= TASK DATA =
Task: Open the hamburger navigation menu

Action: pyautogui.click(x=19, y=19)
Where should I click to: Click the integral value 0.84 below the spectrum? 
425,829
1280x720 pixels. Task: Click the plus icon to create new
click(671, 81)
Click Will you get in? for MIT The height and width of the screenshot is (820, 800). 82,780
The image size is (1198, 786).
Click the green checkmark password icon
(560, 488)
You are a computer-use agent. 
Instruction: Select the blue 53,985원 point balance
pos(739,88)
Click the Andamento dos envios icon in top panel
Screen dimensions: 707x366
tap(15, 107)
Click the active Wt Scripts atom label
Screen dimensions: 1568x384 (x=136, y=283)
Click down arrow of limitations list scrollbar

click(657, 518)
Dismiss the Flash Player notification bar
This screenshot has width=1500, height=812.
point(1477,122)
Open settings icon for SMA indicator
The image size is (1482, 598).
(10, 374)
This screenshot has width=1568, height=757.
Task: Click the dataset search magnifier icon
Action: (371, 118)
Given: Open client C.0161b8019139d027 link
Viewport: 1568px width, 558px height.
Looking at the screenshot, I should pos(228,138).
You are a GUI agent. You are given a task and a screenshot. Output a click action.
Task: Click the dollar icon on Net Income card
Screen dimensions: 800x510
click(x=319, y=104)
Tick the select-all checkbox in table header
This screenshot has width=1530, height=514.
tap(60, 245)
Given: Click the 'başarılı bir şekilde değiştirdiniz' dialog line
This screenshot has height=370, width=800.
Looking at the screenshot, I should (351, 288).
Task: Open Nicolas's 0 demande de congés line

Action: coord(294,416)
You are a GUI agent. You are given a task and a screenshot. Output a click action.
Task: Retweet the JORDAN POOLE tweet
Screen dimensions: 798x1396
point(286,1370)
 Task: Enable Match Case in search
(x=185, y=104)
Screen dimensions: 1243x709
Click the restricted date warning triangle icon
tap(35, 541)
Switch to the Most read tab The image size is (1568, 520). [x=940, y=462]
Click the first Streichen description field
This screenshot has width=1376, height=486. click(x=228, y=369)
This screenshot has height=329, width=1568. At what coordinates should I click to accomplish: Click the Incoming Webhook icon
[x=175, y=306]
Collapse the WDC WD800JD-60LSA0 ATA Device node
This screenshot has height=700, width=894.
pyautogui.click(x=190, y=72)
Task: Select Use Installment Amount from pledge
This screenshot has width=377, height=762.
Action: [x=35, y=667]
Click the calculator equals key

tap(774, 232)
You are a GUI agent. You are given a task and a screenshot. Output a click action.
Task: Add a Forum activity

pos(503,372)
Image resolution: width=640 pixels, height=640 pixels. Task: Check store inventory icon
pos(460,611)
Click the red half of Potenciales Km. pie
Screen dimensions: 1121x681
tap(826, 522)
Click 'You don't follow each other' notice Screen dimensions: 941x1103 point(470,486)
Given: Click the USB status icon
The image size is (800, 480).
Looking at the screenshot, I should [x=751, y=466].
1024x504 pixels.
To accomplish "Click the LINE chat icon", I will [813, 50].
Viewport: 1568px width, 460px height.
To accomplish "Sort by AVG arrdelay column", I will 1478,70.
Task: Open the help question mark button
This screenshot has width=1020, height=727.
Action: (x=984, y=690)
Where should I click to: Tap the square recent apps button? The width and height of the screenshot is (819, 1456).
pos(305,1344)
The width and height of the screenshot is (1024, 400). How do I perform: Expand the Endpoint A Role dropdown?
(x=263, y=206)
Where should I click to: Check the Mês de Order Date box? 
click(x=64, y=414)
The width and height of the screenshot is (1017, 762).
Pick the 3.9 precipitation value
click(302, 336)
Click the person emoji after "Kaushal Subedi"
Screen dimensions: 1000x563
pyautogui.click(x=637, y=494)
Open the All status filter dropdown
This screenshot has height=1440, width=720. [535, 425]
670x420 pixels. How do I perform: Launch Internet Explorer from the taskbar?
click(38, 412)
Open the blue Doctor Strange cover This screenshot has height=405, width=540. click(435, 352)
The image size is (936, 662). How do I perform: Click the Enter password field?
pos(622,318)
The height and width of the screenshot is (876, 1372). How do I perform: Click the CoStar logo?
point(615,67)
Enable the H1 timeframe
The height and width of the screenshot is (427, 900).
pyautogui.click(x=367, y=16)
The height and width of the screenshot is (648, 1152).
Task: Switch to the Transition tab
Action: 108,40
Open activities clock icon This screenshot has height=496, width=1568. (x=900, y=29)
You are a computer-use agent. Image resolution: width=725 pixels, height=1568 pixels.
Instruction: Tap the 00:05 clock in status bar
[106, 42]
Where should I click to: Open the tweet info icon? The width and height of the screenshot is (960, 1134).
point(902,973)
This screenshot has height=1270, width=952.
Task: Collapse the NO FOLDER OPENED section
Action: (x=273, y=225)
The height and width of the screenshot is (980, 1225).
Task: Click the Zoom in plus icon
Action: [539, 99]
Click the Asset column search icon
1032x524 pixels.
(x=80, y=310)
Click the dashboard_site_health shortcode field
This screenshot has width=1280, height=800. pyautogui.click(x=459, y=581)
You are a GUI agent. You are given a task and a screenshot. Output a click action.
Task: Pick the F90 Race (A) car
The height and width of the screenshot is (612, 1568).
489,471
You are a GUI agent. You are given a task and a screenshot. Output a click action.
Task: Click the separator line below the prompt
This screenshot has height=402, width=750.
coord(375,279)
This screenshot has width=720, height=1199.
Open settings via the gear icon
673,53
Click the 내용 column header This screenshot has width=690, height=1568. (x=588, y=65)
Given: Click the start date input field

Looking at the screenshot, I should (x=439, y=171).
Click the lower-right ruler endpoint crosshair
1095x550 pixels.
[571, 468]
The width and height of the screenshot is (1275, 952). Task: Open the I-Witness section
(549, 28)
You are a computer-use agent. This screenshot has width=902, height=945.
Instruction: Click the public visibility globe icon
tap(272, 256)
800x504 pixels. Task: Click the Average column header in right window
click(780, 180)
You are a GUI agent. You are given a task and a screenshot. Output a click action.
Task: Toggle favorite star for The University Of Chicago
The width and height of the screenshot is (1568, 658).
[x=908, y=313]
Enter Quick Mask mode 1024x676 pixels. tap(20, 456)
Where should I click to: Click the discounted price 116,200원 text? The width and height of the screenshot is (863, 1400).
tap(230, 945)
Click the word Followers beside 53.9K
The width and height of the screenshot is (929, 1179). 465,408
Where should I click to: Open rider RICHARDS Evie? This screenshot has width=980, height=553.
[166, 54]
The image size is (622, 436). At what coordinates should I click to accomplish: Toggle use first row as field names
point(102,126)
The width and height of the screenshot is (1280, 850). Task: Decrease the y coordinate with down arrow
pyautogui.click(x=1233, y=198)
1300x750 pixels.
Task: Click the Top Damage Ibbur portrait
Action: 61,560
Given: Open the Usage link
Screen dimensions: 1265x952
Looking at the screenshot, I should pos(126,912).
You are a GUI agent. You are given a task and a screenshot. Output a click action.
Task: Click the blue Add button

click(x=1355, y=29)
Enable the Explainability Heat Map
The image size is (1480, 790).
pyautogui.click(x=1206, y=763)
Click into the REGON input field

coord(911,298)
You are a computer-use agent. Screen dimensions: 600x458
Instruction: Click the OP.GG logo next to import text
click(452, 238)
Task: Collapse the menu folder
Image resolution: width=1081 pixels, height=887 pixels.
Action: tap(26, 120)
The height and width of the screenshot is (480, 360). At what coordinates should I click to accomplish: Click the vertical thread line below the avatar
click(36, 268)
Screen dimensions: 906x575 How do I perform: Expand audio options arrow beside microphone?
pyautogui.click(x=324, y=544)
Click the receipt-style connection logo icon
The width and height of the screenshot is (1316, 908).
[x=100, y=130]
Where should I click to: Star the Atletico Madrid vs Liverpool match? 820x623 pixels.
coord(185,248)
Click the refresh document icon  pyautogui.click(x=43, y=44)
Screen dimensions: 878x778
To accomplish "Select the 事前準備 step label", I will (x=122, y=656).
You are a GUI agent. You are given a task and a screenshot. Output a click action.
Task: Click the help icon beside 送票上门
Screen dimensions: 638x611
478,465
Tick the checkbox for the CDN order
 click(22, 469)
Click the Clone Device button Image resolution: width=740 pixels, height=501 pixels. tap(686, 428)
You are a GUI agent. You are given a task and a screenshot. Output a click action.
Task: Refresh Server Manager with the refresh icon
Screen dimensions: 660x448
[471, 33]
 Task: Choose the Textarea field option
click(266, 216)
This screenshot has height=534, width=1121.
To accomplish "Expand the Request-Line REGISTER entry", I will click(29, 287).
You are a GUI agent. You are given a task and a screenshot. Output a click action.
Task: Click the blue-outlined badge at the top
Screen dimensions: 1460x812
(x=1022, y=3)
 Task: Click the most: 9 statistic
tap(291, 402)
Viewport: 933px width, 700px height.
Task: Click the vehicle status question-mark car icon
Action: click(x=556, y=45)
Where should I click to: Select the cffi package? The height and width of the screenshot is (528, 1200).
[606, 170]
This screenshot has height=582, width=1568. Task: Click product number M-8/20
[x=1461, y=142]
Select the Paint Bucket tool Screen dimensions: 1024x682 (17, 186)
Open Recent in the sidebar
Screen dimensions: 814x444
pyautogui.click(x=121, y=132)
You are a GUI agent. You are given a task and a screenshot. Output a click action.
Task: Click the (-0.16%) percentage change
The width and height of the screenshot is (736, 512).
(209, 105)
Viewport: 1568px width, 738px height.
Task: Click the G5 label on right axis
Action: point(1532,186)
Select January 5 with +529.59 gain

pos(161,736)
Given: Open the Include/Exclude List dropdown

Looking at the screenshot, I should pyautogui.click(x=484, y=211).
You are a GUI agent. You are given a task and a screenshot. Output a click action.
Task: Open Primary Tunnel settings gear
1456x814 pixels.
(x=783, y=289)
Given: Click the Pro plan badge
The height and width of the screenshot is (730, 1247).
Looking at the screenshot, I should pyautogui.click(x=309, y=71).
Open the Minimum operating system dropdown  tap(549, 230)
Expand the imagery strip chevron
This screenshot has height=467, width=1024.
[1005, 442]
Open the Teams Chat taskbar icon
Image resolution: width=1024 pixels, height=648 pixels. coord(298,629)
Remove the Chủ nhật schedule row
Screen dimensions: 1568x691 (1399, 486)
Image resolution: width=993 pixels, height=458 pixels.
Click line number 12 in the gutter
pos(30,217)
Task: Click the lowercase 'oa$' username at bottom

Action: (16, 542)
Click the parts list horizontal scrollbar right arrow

= WHAT YOU HAVE TO DO =
Transcribe the records above exactly, from the opening line down to and including the line with "Dismiss the Flash Player notification bar".

= TASK OUTPUT =
Task: Open the hamburger navigation menu

Action: pyautogui.click(x=19, y=19)
Where should I click to: Click the integral value 0.84 below the spectrum? 
425,829
1280x720 pixels. Task: Click the plus icon to create new
click(671, 81)
Click Will you get in? for MIT The height and width of the screenshot is (820, 800). 82,780
The image size is (1198, 786).
Click the green checkmark password icon
(560, 488)
You are a computer-use agent. 
Instruction: Select the blue 53,985원 point balance
pos(739,88)
Click the Andamento dos envios icon in top panel
Screen dimensions: 707x366
tap(15, 107)
Click the active Wt Scripts atom label
Screen dimensions: 1568x384 (x=136, y=283)
Click down arrow of limitations list scrollbar

click(657, 518)
Dismiss the Flash Player notification bar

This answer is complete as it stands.